The EHIC (the European Health Insurance Card — the EU card that entitles the EU/EEA/Switzerland citizen to the state-provided healthcare in Italy at the same conditions as the Italian SSN patient): the EHIC covers: all emergency treatment (the Pronto Soccorso — the red, orange, and yellow triage codes); the Guardia Medica visits; the SSN physician consultation (the medico di base — the GP, to whom the visitor without an Italian SSN registration can access via the ASL (the Local Health Authority) registration system); and the SSN-prescribed medicines at the SSN ticket price (the Italian co-payment for SSN prescriptions: approximately €2-4 per prescription item). The EHIC does NOT cover: the private hospital (the clinica privata) — the EHIC applies only to the SSN public facilities; the repatriation costs (the medical evacuation to the home country); and the treatment costs that exceed the SSN standard (the private room, the specific non-SSN medicines).

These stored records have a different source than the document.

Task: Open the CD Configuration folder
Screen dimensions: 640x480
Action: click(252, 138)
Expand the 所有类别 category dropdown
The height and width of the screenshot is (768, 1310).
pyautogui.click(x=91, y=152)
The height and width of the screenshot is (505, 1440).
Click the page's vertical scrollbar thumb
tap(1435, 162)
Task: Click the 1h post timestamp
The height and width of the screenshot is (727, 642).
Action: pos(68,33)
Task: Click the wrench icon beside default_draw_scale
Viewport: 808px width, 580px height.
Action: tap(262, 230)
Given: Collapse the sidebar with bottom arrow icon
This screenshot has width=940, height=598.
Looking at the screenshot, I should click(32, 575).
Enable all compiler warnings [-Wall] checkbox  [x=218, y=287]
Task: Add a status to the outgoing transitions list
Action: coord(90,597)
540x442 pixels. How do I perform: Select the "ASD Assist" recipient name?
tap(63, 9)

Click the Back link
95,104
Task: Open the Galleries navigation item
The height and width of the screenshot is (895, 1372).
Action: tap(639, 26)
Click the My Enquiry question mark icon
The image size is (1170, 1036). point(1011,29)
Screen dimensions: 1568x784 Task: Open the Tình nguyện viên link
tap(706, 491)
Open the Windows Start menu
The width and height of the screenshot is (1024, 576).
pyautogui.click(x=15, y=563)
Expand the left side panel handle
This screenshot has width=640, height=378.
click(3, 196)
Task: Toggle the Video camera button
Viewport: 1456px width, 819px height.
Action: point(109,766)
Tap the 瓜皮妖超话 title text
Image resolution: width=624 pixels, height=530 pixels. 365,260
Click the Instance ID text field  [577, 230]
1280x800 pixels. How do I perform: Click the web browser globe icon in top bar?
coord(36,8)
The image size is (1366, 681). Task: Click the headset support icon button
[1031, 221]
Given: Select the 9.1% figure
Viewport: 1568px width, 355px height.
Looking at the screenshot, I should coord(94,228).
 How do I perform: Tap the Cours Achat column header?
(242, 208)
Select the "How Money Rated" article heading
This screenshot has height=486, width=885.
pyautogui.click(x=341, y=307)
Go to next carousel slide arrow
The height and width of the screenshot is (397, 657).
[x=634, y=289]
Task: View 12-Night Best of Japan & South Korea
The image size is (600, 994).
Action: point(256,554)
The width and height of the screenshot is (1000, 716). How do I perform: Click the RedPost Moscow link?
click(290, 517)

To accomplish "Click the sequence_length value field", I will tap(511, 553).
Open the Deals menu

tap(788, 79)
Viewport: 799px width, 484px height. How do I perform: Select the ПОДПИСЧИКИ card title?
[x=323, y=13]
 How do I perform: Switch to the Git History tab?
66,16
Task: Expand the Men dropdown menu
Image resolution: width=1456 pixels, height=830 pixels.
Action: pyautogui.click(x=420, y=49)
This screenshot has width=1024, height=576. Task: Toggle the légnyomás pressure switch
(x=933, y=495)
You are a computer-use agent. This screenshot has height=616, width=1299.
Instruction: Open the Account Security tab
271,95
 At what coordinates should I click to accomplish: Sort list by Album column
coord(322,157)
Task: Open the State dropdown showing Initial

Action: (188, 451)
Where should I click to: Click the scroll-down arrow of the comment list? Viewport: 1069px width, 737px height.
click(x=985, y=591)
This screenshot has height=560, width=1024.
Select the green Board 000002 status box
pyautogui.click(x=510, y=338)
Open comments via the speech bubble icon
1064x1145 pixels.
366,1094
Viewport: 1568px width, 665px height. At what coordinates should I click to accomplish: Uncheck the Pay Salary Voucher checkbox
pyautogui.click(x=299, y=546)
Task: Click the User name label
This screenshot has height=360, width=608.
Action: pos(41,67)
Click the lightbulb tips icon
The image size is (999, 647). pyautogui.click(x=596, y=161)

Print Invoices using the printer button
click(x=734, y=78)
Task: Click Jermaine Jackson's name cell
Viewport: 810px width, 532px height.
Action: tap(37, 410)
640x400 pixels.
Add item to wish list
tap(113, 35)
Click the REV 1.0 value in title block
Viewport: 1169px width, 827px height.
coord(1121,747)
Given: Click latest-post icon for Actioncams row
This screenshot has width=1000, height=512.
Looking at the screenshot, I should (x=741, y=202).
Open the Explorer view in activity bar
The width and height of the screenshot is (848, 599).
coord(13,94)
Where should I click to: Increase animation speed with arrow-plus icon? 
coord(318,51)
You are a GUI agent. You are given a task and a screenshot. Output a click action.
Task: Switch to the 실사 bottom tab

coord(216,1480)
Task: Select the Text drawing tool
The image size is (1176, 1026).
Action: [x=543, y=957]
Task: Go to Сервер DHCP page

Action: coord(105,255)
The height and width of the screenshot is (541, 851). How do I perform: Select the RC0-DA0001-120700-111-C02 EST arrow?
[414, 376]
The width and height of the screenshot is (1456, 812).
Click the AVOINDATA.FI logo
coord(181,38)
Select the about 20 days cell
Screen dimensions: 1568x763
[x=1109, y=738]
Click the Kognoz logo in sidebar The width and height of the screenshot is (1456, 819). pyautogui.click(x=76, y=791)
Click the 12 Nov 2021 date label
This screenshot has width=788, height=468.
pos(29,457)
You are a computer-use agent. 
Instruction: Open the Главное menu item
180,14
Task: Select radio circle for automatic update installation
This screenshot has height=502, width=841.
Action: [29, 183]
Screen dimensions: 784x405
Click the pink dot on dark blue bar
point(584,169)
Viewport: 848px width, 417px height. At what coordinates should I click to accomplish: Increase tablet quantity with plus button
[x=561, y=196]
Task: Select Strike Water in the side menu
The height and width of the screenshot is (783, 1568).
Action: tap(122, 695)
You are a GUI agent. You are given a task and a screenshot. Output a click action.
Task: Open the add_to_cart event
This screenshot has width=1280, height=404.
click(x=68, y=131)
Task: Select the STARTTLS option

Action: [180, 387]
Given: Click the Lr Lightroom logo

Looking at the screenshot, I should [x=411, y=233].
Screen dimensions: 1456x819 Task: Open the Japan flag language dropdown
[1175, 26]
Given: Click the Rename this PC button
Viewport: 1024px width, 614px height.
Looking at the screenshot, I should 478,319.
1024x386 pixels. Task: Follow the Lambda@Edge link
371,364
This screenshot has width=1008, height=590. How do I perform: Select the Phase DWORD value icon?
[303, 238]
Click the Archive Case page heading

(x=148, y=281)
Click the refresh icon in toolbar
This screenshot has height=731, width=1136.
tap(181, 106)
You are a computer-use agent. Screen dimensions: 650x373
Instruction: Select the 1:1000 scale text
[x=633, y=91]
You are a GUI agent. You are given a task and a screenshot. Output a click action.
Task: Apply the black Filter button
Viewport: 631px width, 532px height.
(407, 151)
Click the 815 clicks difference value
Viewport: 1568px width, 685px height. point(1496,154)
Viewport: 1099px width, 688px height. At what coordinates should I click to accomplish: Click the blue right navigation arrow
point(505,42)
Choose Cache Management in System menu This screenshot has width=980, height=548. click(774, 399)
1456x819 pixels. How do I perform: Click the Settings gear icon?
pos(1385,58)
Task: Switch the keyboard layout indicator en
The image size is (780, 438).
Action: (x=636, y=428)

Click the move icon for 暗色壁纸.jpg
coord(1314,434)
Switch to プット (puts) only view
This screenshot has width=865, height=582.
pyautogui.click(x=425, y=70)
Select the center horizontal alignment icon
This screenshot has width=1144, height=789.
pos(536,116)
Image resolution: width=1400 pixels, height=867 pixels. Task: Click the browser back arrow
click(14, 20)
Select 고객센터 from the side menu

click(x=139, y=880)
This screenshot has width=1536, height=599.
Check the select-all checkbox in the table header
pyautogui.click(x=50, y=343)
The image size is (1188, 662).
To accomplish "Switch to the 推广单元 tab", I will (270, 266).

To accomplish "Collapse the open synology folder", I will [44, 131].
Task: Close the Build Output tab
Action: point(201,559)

Non-EU visitors (the US, UK post-Brexit, Australian, Canadian visitors): the EHIC does not apply; the specific travel insurance with the medical coverage (minimum €100,000 medical cover is the recommended minimum for Italian travel) is the essential alternative: the UK GHIC (the UK Global Health Insurance Card) provides partial UK-equivalent coverage in Italy for UK citizens post-Brexit — check gov.uk/global-health-insurance-card for the 2026 coverage details.